Due diligence para PME: o que realmente importa em transações menores
Quando se fala em due diligence, muita gente imagina auditoria de multinacional: equipes enormes e checklists infinitos. Em transações de PME, o objetivo é diferente: identificar os riscos que podem matar a tese ou virar desconto pesado no preço. O resto é “higiene” que se resolve com cláusula e ajuste.
Uma diligência pragmática foca em cinco blocos: (i) contrato e receita, (ii) passivos e contingências, (iii) fiscal e trabalhista operacional, (iv) ativos essenciais (PI, imóveis, licenças, sistemas), e (v) governança e pessoas-chave.
No bloco de receita, o foco não é “faturamento do ano”. É qualidade da receita: concentração em poucos clientes, contratos recorrentes bem amarrados, renovação, reajuste, multas e dependência de pessoas específicas. Se a empresa depende de um vendedor “estrela” ou do fundador para reter clientes, isso é risco de continuidade. E precisa entrar na estrutura (retenção, earn-out, transição, não concorrência).
No bloco de passivos, o objetivo é achar “bombas”: processos relevantes, autuações, ausência de licenças, dívidas ocultas, garantias dadas, empréstimos informais, passivo trabalhista por rotina (PJ mal enquadrado, horas, comissões), e contingências regulatórias. Aqui, o que importa é materialidade: o que pode impactar caixa e reputação.
No bloco fiscal operacional, o comum é não existir “fraude”, mas existir bagunça: classificação, créditos, retenções, obrigações acessórias e divergência entre sistema e realidade. Isso afeta valuation e pode gerar ajuste de preço ou escrow. O investidor não quer surpresa.
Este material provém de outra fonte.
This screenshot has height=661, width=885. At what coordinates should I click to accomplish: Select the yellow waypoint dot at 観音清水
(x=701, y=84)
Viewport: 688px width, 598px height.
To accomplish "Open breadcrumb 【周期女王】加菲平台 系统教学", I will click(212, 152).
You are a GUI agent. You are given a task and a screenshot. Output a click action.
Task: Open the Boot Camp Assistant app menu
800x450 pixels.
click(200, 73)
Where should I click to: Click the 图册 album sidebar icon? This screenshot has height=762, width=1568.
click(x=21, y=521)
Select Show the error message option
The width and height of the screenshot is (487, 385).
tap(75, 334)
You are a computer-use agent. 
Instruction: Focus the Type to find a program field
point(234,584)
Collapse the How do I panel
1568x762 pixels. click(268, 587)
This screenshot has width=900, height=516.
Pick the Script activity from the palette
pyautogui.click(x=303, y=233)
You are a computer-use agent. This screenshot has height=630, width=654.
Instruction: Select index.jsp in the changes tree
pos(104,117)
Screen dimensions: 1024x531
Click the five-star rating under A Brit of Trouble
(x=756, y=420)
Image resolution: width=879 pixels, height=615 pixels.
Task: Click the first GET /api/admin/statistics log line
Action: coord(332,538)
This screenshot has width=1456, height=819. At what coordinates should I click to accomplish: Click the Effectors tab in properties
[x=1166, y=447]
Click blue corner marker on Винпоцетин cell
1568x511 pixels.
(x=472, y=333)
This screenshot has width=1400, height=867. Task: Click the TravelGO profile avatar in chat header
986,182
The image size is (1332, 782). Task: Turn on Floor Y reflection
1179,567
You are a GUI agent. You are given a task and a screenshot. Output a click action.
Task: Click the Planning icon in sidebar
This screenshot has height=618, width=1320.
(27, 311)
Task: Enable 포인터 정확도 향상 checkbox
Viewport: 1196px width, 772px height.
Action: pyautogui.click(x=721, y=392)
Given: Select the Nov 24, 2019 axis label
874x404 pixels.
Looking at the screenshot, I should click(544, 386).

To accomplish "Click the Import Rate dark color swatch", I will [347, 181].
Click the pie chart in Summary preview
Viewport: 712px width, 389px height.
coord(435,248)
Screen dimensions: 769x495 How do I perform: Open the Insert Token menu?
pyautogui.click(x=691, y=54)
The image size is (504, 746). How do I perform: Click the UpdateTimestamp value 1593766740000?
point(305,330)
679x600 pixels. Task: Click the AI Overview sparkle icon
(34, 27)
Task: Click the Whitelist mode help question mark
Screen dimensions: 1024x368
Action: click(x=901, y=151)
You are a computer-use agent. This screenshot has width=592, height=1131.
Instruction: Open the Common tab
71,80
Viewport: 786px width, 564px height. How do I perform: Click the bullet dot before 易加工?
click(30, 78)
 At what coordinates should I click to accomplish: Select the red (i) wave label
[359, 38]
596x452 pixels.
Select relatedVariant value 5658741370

Ativos essenciais incluem PI (marca, software, conteúdo), licenças e contratos com terceiros críticos. É comum PME ter marca sem registro, software sem cessão, fornecedor “dono” de dados, ou licenças que não transferem. Isso pode travar a operação após a compra.
Por fim, governança e pessoas: quem decide, como registra, como aprova pagamentos e como controla caixa. Em transação, a pergunta é: dá para integrar? Dá para operar sem o fundador? Se não, a estrutura precisa refletir isso.
A melhor diligência é aquela que vira plano de mitigação: o que corrigir antes do closing, o que corrigir depois, e o que vira proteção contratual. Due diligence não é caça a defeito; é engenharia de decisão.